REQUIRED TASK
Which lines in the listing below contain the string "icon"? Locate each one and copy it in full, matching case exactly.

PROVIDED MATERIAL
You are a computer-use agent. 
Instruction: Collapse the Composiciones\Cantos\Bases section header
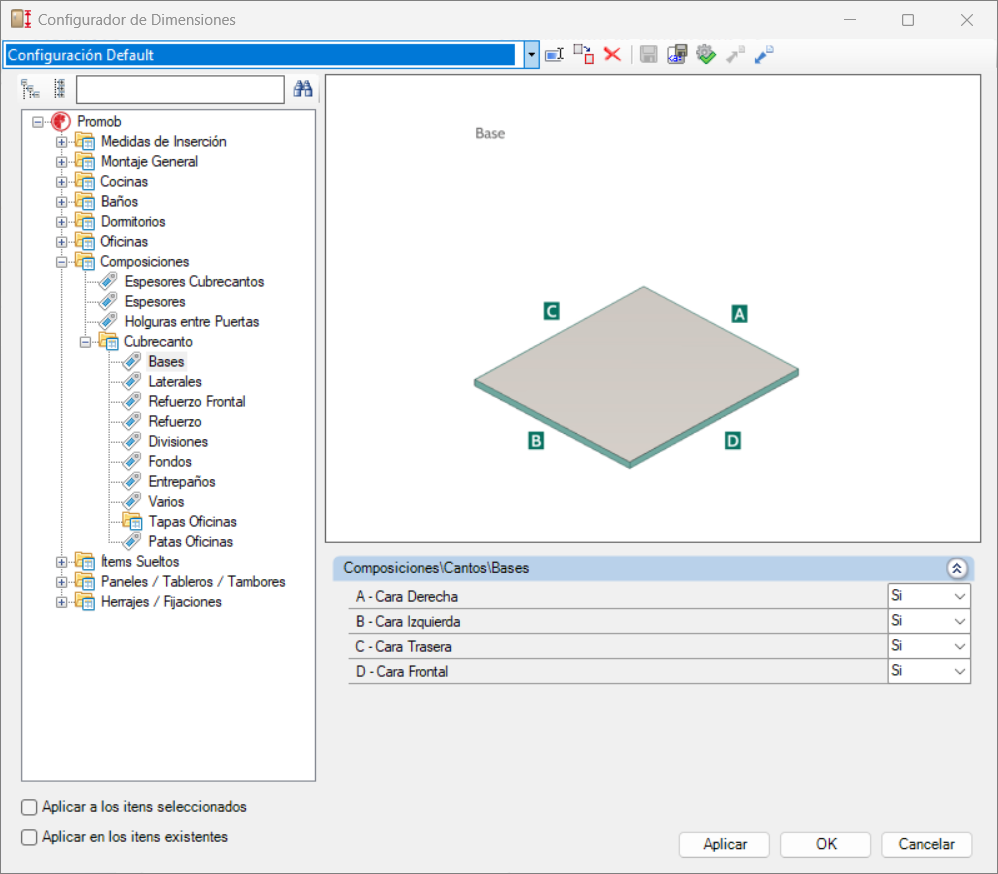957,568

* * *

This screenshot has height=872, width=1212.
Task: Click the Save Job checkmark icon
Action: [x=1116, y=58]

RIGHT ANSWER
Task: Click the Save Job checkmark icon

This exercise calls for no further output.